The dancers stopped by from Star Garden Topless Dive Bar in neighboring North Hollywood, where they are the only unionized strippers in the country, having successfully fought to have their union recognized in May after a 15-month campaign that began in March 2022. (They are the second group of strippers to accomplish this, and the only currently unionized group.) Fed up with wage theft, lack of health insurance, inadequate protection from abusive customers and other workplace safety concerns, the dancers are now part of the Actors’ Equity Association, the 110-year-old union that reps more than 51,000 live-theater actors and stage managers.
One Star Garden dancer in particular also happens to be a member of the WGA: a local strike captain who goes by Lilith, a dancer for only about a year and half but a longtime writer who earned her Guild card as a writers assistant with a freelance script credit.
“As an assistant in Hollywood, my pay has been too low to sustain me on its own, so I’ve had to have some other kind of side hustle,” Lilith told me as the stripper pole was still being erected behind her. “After the pandemic I just didn’t want to go back to waitressing. The thought of customer service seemed really draining to me, so dancing was a new side hustle to try out, and I ended up loving it and loving the people I worked with.”
And now the Star Garden group — about 17 to 20 strong — is out on the picket lines once again, in sympathy with the WGA’s more than 11,500 scribes who are in Week Seven of a work stoppage that has brought the industry to a creaking slowdown.
“Strippers are live entertainers. While some elements of their job are unique, they are essentially performance artists, and have a lot in common with other Equity members who dance for a living,” Actors’ Equity Association president Kate Shindle had said in a statement in May.

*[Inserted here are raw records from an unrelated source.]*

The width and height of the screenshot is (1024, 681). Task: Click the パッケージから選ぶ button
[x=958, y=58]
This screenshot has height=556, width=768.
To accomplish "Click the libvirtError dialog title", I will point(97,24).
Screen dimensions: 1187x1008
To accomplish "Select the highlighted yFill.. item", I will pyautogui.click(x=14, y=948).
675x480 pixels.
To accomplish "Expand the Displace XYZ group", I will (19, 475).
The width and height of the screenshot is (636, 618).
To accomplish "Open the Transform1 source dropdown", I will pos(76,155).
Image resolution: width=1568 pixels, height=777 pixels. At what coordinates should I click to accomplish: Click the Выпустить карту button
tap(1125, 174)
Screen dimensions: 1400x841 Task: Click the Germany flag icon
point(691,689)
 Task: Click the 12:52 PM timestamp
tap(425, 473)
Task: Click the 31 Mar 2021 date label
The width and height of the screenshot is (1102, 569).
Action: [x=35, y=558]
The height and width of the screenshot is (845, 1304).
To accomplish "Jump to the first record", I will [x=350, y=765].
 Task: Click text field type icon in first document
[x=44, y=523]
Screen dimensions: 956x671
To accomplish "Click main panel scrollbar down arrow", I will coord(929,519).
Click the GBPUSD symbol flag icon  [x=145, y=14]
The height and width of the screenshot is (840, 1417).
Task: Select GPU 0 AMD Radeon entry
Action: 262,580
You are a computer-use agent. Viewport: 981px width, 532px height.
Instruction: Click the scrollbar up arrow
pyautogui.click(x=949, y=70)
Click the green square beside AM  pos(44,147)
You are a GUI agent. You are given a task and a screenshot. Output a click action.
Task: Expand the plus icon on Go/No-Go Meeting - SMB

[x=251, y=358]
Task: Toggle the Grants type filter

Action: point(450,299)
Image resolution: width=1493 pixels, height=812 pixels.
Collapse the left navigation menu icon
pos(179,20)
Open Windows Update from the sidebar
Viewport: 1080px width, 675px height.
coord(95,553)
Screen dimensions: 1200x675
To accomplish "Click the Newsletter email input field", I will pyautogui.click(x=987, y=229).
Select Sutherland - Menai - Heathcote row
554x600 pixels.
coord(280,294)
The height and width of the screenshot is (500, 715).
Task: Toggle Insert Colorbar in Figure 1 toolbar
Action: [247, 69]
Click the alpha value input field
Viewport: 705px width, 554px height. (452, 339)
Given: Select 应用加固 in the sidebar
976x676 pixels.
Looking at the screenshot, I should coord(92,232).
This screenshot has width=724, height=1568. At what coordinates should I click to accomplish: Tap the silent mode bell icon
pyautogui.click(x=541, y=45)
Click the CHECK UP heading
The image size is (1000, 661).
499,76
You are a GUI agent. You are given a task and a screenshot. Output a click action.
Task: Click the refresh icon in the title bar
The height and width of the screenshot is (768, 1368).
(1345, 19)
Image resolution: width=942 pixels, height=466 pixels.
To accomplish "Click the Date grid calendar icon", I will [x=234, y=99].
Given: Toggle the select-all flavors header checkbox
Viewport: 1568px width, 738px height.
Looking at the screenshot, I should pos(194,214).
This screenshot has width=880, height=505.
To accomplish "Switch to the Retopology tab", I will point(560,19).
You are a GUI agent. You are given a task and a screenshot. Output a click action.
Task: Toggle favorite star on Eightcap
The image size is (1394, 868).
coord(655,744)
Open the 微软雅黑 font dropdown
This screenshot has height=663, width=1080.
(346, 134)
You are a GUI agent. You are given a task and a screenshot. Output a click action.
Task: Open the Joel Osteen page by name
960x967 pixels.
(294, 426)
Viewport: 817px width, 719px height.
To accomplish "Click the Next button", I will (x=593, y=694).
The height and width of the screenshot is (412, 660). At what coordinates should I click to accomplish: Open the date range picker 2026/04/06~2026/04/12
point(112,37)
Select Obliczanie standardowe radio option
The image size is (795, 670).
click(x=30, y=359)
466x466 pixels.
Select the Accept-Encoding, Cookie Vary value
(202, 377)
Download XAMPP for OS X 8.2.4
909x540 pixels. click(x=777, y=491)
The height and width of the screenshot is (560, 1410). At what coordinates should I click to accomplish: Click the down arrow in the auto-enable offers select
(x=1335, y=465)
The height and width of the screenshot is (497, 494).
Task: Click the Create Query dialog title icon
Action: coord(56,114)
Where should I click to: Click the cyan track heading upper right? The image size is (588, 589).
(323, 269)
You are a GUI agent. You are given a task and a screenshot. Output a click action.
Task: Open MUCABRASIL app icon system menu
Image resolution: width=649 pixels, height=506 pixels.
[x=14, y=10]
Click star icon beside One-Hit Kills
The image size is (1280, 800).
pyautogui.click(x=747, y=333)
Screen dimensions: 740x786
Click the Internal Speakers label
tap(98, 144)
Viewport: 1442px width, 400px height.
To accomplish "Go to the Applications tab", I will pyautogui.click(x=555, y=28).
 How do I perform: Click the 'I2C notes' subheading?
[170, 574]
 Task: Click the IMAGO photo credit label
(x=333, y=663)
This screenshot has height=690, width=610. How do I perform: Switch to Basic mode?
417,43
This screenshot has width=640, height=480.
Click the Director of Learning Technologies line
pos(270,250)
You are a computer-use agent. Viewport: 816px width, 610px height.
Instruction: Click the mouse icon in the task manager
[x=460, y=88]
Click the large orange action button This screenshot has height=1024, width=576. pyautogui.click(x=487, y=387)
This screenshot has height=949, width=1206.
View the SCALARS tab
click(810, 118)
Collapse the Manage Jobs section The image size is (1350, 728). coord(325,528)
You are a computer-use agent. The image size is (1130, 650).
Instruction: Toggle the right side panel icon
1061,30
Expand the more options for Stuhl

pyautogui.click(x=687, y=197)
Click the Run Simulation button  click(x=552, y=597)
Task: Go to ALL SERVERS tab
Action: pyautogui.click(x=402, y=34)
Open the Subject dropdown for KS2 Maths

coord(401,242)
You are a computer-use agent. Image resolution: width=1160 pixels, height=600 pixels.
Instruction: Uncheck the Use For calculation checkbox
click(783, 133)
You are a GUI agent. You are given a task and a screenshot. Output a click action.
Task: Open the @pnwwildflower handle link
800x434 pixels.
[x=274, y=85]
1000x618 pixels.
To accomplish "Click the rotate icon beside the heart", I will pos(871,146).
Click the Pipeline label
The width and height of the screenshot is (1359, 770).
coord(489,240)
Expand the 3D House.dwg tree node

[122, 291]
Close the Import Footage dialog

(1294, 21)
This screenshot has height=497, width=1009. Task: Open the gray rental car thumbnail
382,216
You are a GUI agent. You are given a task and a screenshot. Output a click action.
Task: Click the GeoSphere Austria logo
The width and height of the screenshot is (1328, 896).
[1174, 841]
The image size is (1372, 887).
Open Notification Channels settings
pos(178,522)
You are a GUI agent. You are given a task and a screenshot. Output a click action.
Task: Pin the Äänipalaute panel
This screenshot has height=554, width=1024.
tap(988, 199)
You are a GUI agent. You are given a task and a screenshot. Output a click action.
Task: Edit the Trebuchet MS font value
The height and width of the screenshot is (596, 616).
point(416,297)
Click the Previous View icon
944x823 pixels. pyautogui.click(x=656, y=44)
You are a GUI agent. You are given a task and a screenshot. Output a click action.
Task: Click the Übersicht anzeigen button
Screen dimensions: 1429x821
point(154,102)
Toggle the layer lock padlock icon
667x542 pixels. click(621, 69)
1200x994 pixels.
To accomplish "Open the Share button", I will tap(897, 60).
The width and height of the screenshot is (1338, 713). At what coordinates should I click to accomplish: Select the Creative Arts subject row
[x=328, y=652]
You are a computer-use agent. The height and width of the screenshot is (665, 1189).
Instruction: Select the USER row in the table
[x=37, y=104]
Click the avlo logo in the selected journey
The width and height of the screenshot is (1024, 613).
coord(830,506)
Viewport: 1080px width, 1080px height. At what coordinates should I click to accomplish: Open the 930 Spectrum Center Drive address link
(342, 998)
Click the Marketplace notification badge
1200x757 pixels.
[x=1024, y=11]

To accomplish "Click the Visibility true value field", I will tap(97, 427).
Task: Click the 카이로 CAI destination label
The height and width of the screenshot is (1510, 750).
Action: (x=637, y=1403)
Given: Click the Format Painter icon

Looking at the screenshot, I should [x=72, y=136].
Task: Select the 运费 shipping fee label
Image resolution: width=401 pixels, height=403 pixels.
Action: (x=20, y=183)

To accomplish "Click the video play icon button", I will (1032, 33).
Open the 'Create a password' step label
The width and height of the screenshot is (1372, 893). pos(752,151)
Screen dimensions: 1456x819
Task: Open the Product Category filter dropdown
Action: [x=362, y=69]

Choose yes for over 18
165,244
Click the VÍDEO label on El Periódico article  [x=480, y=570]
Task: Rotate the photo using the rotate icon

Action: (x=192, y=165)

The writers strike has drawn support from a wide array of unions in other industries, including local teachers and hospitality workers, as this “hot labor summer” stretches on. While the dancers took to the pole, across town, more than 400 Service Employee International Union (SEIU) janitors took to the picket lines outside Amazon Studios, reportedly shutting down the street. The gathering was not only a celebration of “Justice for Janitors Day,” but also a protest against more than 50 janitorial worker layoffs at major studios caused by the writers work stoppage, according to the SEIU. And Wednesday saw writers from the world over back their American counterparts with the International Day of Solidarity that spanned pickets in over two dozen countries.
Lilith believes that if a small crew of strippers can become unionized, there’s hope yet for the writers to have their demands met by Hollywood’s massive conglomerates.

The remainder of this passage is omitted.